Legal Sea Food countered that its food safety program, while primarily derived from HACCP, a widely used program of Hazard Analysis and Citical Control Points, exceeds the requirements of the Food and Drug Administration and most local health departments when it comes to handling, butchering and cooking seafood.

But Judge Baer was unimpressed, stating there was nothing confidential about Legal Sea Foods' food safety program or its recipes He noted that all of Legal Sea Foods' kitchens have elaborate charts and posters--as well as training manuals and other materials--that inform employees who do not sign noncompete agreements how to handle seafood, what ingredients go into the recipes and how to cook them.

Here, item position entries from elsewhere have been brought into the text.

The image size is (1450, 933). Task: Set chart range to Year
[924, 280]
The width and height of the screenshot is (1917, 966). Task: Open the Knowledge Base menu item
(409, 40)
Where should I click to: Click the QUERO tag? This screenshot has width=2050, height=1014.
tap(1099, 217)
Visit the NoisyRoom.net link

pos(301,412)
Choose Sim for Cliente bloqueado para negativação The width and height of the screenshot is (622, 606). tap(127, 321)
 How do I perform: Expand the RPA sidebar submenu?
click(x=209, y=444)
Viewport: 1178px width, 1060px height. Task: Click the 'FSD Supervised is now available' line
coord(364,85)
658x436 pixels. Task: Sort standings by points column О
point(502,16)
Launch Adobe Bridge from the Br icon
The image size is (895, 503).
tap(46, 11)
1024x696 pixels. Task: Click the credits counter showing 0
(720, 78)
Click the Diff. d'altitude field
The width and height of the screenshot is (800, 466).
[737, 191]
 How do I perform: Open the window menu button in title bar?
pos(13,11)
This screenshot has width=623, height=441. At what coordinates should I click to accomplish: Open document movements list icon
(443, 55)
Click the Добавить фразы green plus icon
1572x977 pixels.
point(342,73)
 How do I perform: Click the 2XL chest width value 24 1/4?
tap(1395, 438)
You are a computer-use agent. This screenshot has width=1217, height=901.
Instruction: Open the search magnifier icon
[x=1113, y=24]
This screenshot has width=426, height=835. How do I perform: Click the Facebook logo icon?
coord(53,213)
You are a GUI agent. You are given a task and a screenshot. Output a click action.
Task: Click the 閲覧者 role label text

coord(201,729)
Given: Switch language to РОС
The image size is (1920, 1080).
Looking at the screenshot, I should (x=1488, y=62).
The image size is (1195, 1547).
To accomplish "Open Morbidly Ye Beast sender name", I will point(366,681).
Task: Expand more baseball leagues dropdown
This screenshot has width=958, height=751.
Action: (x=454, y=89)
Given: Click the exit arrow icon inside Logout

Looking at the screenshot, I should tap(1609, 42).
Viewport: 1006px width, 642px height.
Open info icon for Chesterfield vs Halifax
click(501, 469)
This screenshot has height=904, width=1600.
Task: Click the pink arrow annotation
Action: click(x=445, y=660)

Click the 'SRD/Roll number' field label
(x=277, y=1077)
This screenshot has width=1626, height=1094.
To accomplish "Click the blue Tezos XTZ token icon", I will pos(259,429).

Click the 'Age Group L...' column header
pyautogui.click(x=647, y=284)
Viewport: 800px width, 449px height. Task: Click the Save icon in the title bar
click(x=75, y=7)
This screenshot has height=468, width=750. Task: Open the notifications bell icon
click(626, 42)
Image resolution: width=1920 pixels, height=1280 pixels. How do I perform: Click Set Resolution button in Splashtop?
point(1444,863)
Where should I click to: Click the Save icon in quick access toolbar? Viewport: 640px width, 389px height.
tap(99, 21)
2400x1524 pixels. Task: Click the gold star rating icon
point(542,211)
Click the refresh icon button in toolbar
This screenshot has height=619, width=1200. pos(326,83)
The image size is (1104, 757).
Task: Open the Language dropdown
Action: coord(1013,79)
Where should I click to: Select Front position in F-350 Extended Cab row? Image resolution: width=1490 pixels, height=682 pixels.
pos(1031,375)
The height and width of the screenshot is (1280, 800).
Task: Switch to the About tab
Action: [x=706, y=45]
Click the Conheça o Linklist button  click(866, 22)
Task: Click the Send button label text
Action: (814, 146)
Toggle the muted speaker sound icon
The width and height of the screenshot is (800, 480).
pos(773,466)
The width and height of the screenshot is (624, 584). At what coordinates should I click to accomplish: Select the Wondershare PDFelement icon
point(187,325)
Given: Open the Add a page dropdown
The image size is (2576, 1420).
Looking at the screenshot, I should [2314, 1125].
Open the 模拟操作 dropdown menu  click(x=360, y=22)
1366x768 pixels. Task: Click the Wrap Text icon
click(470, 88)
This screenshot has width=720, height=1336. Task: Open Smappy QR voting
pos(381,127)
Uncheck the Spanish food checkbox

Baer said he thought his decision was the first by a federal bench to determine that there is nothing sacrosanct about protecting a restaurant's recipes from competitors. He added that given the high liability operators face in a litigious society over food allergies and food-borne illness, it was not uncommon for Legal Sea Foods servers--who do not sign confidentiality agreements--to tell guests the ingredients in certain dishes.

But more damaging, Baer stressed, was that Legal Sea Foods promoted its recipes in books, on the Internet, on television shows and at chef demonstrations.

"Restaurants like Legal Sea Foods cannot have it both ways," the judge wrote in his decision. "They cannot march their star chefs out on television shows, demonstrating their restaurant's signature "clam chowder" dish and list its recipe, publish it in newspapers nationwide, and then try and prevent its own chefs from ever using that recipe again.

"'It's too late,' says the law. It's in the public domain and not a trade secret."

Finally, citing previous lawsuits in both Massachusetts and New York, Baer said the courts long have favored the employee over the previous employer when it comes to threatening the livelihood of the employee, no matter what skills training or knowledge the worker took to a new company.

Heller, Legal Sea Food's corporate counsel, said that while it is true that the company publicly has distributed at large some of its recipes, he insisted that what the public sees is only a small part of what goes on in the kitchen. Many ingredients and cooking procedures are secret, and that is why the company will appeal, he said.

Meanwhile, Steve Hanson, president of B.R. Guest, said he tried to reach an out-of-court settlement with Legal Sea Foods and regretted that the matter went to court in the first place. He added that although Blue Water Grill serves seafood, there is little competitive similarity between the two concepts.